How to build a Library Research Assistant
This agent advances the end-to-end process of finding, organizing, summarizing, and citing academic research—even integrating with library databases—so you can focus on insights, not busywork.
Challenge
Manually searching, organizing, and citing academic research—especially amidst scattered databases and library resources—is slow, tedious, and error-prone.
Industry
Education
Department
Research
Integrations

Exa

Knowledge Base
TL;DR
A research assistant agent that takes your query, finds academic sources, clusters and summarizes results, generates citations, and delivers a formatted summary with a Google Doc—plus, you can connect it to library databases for even deeper research.
What It Does:
Accepts a research question or keywords from the user.
Searches academic and open-access sources for relevant publications.
Clusters results into themes and highlights emerging research areas.
Summarizes findings and generates citations in multiple formats.
Compiles everything into a Google Doc and provides a formatted output.
Can be extended to connect to library databases (e.g., PubMed, JSTOR, university libraries) via API or file upload.
Who It’s For:
Students, researchers, and academics needing fast, organized literature reviews.
Professionals seeking evidence-based insights.
Anyone who wants to automate research and citation generation.
Time to Value:
Immediate—just enter your topic and get a structured research summary in minutes.
Output:
A formatted summary with thematic clusters, citations, and a shareable Google Doc link.
Common Pain Points for Research
Sifting through large volumes of academic content.
Manually clustering and summarizing research findings.
Generating citations in multiple formats.
Integrating results from multiple sources, including library databases.
Time-consuming document creation and formatting.
What This Agent Delivers
Automated academic search and clustering.
Thematic summaries and emerging area highlights.
Multi-format citation generation (APA, MLA, Chicago).
Google Doc creation for easy sharing and editing.
Ability to connect to library databases for broader or institution-specific research.
Clean, formatted output ready for use.
Step-by-Step Build (StackAI Nodes)
1) Research Query (Input Node)
What it does:
Lets the user enter their research topic, question, or keywords.
Goal:
Capture the user’s research intent for downstream processing.

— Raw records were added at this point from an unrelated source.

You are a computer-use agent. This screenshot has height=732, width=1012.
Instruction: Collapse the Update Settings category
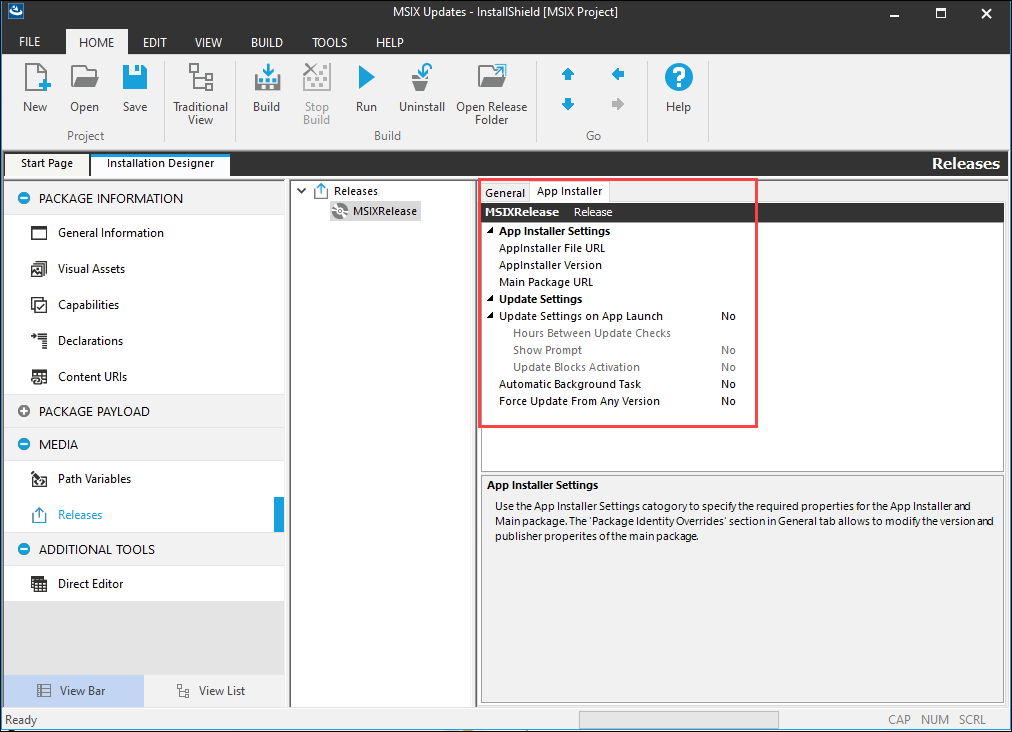click(490, 299)
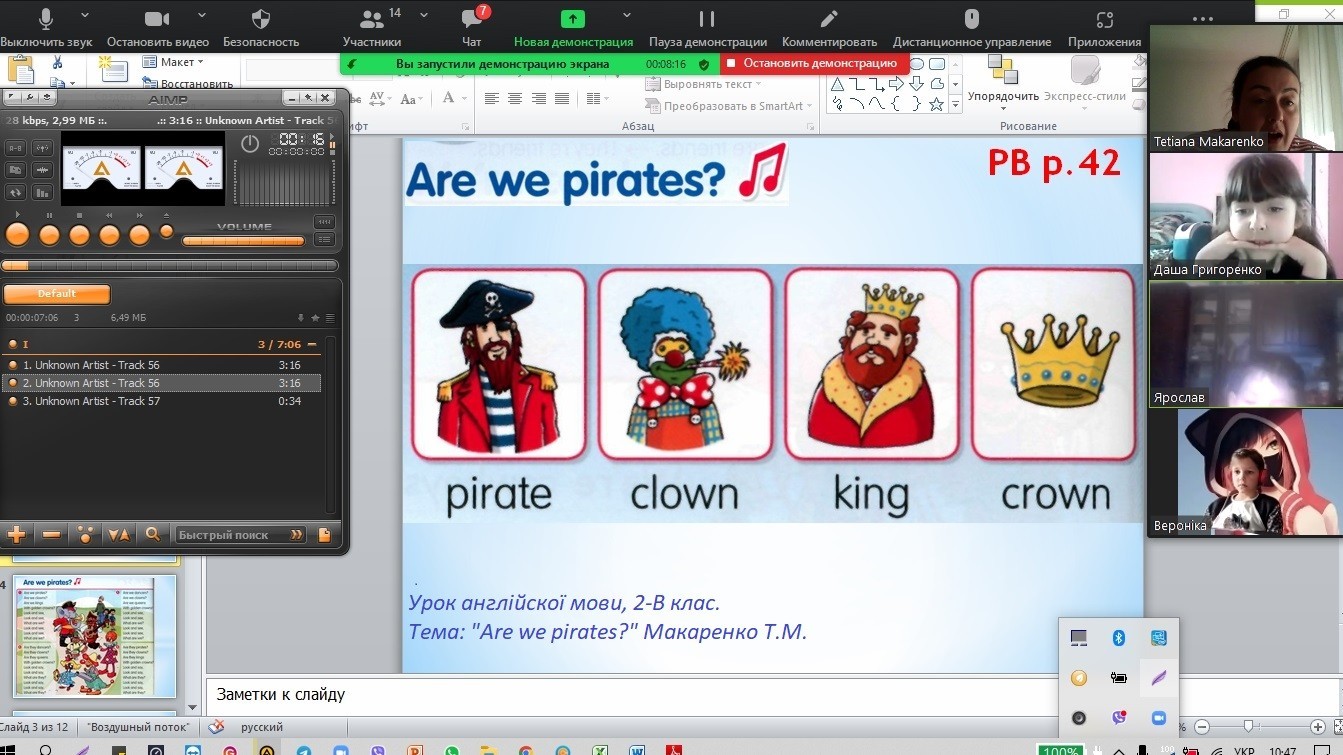Viewport: 1343px width, 755px height.
Task: Click Bluetooth icon in system tray
Action: coord(1119,638)
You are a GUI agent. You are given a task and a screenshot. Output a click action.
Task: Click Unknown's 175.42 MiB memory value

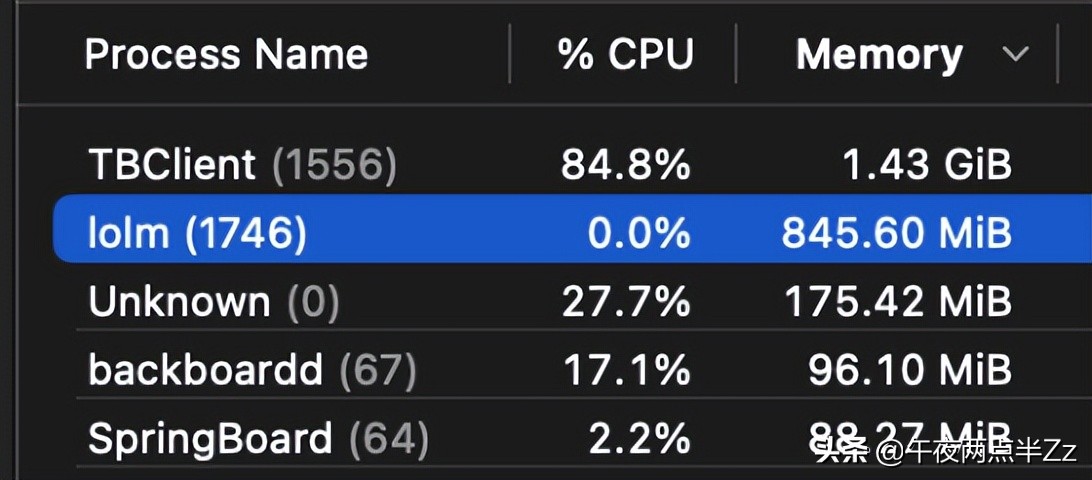click(x=897, y=302)
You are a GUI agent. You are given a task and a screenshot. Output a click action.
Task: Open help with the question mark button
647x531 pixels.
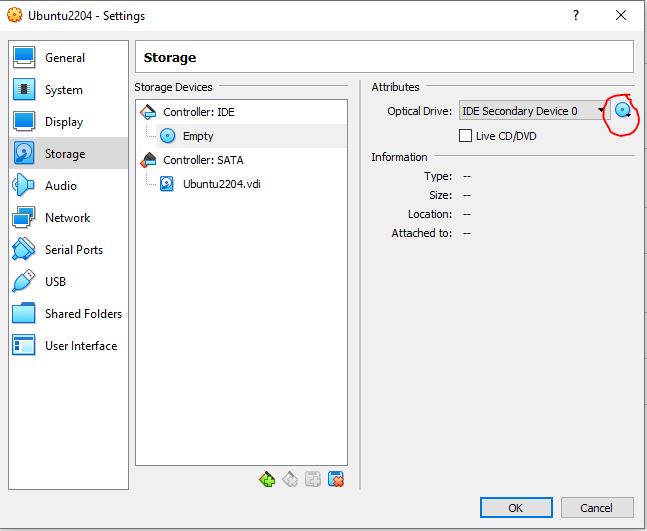point(576,16)

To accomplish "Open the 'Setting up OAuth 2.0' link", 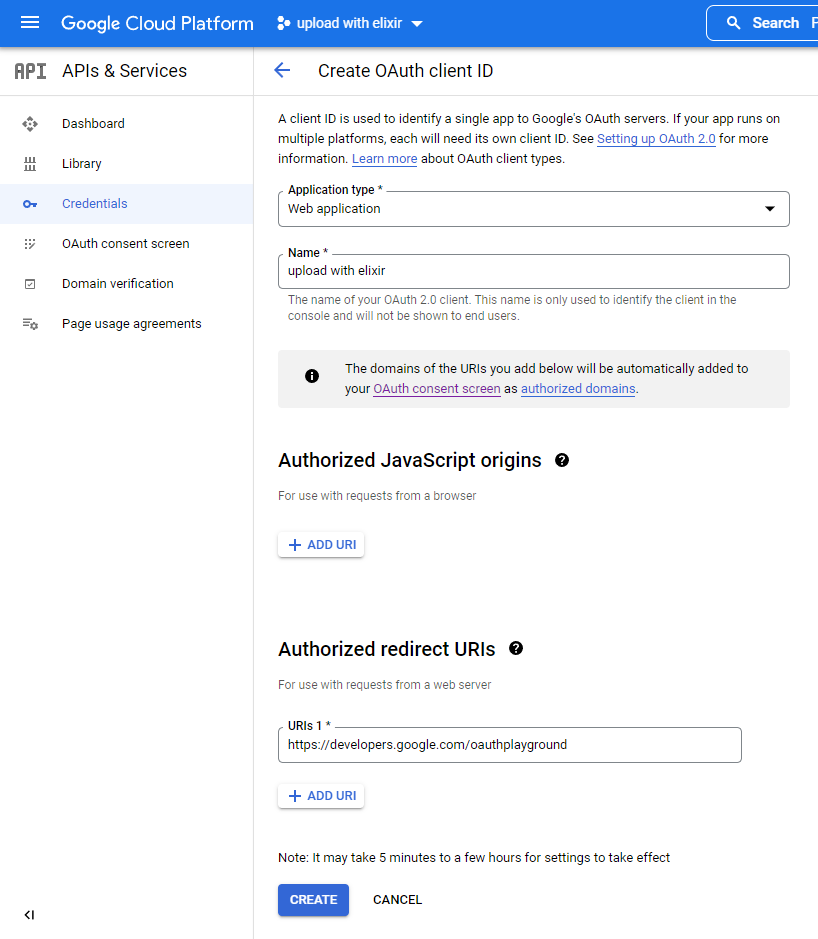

2) Academic Web Search (Action Node)
What it does:
Searches academic and open-access sources for relevant publications.
Goal:
Gather a set of research papers or articles matching the user’s query.
3) Deep Research & Thematic Clustering (Action Node)
What it does:
Clusters search results into themes and summarizes each, highlighting emerging research areas.
Goal:
Organize findings for easier understanding and further analysis.
4) Summarizer & Citation Generator (LLM Node)
What it does:
Summarizes research results, compares key findings, and generates citations in APA, MLA, and Chicago formats.
Goal:
Provide a concise, referenced summary for the user.
Instructions
Prompt
5) Create Google Doc (Action Node)
What it does:
Compiles the summary, clusters, and citations into a Google Doc.
Goal:
Deliver a shareable, editable document.
6) Formatted Output (Template Node)
What it does:
Formats the research summary, clusters, citations, and Google Doc link for display.
Goal:
Present results in a user-friendly, readable format.
7) Output (Output Node)
What it does:
Delivers the final output to the user.
Goal:
Ensure the user receives all results in one place.
How to Connect a Library Database
If your library database has a supported connector (e.g., SharePoint, Google Drive, Notion):
Add an Action node for that service and use your connection ID (see your available connections above).
Configure the node to search or retrieve documents as needed.
If your library database has an API (e.g., PubMed, JSTOR):
Add a “Send HTTP Request” Action node.
Set up the node with the API endpoint, authentication, and query parameters.
Parse the results and connect them to your clustering/summarization nodes.
If you have files (PDFs, etc.) from your library:
Use the Files node to upload and process documents directly in your workflow.